Long QT syndrome

Long QT syndrome (LQTS) is a genetic condition that effects how the heart “recharges” (repolarization) after each beat.  Long QT can lead to a life threatening arrhythmia called Torsades de Pointe.

As an international referral center for children with complex congenital heart disease, the University of Michigan C.S. Mott Children's Hospital Congenital Heart Center is one of the largest and best pediatric heart programs in the United States. University of Michigan pediatric heart specialists offer state-of-the-art treatment and management of congenital heart conditions, including a comprehensive range of support services and long-term follow up care for children and their families.  Our team has deep expertise caring for children with heart rhythm disorders, from diagnosis and treatment through life-long follow up care.

Symptoms of long QT syndrome

Symptoms include fainting (syncope), seizures-like episodes, or sudden death.  Many patients are asymptomatic and are diagnosed through a routine ECG or due to a family history of sudden death or fainting with activity.

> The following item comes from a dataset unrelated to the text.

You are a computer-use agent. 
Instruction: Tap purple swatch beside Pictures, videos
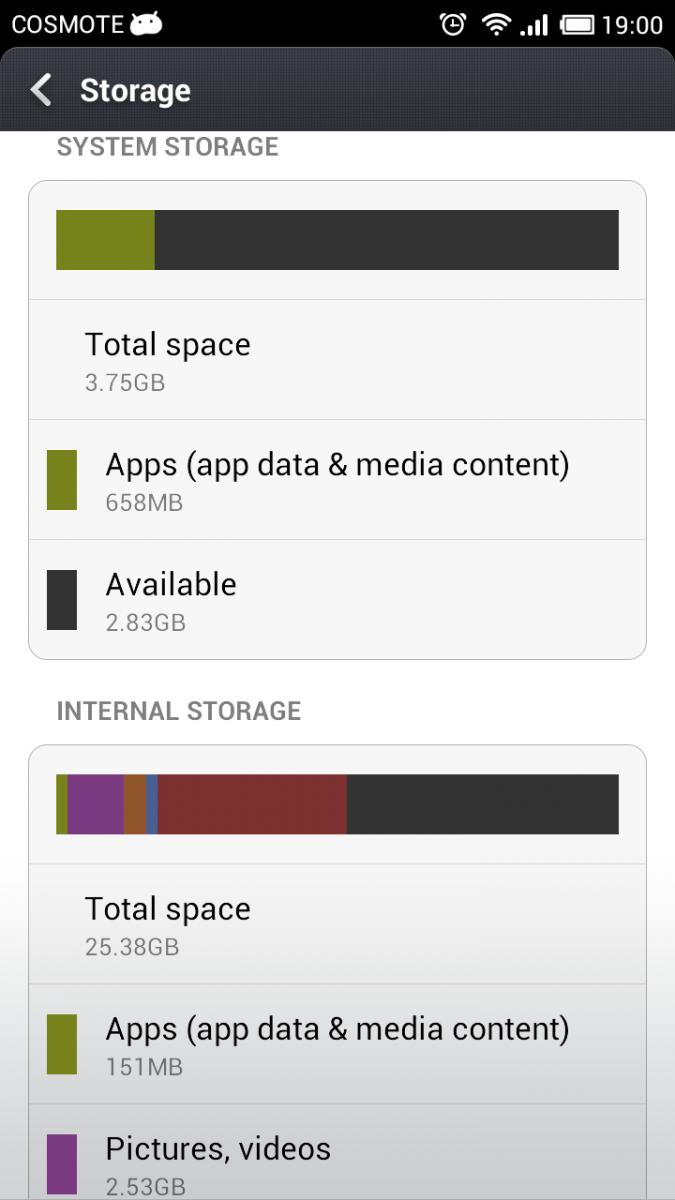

Diagnosing long QT syndrome

The diagnosis of long QT syndrome is based primarily on the finding of a prolonged QT interval on ECG.  Family history, symptoms and genetic testing also play a key role in diagnosis and disease risk.    

Treatment of long QT syndrome

Treatment includes a medication called a beta blocker which helps to decrease the likelihood of a fatal arrhythmia and fainting. This medication is prescribed by a cardiologist/electrophysiologist and must be taken every day. In some instances, an implantable cardioverter defibrillator (ICD) is necessary for patients who have a high risk of sudden death or have previously had an episode of fatal arrhythmia.

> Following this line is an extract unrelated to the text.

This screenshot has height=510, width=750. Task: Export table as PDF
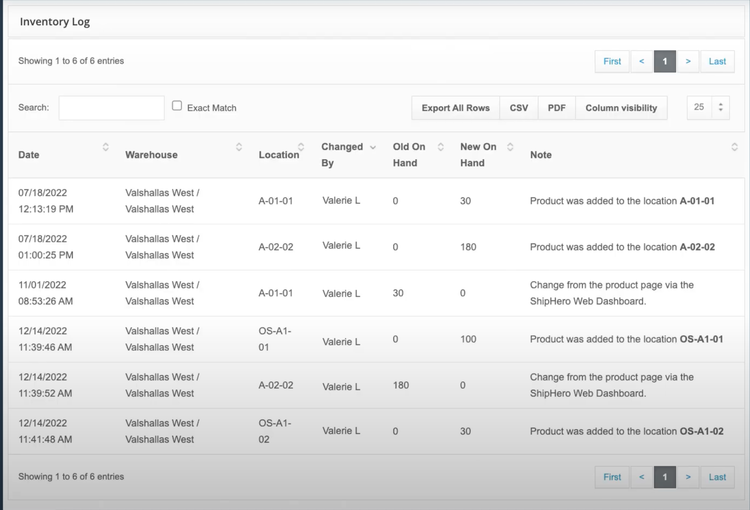tap(556, 108)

Life with long QT syndrome

Patients with long QT syndrome need life-long follow up with a cardiologist/electrophysiologist. The risk of sudden death is variable at different points in a patient’s life and ongoing treatment is needed. Your cardiology/electrophysiology team may restrict certain physical activities.

Certain medications can prolong the QT interval and should be avoided in patients with long QT syndrome. Be sure to check with your pharmacist or physician before taking any additional medications.  Family members of patients with long QT syndrome may also carry the disease and should be evaluated by a cardiologist.

Why choose C.S. Mott Children’s Hospital for long QT syndrome care

The electrophysiology program at C.S. Mott Children’s Hospital is the Midwest’s largest EP program. Our team offers evaluation, diagnosis, genetic testing, treatment and consultation for patients with suspected or diagnosed long QT syndrome.

U-M’s Congenital Heart Center is uniquely positioned to care for heart rhythm disorder patients from infancy through adulthood, as a children’s hospital directly attached to an adjacent top-ranked adult cardiovascular center. Our pediatric specialists work in coordination with U-M adult cardiologists who have expertise in long QT syndrome to provide seamless care for the family.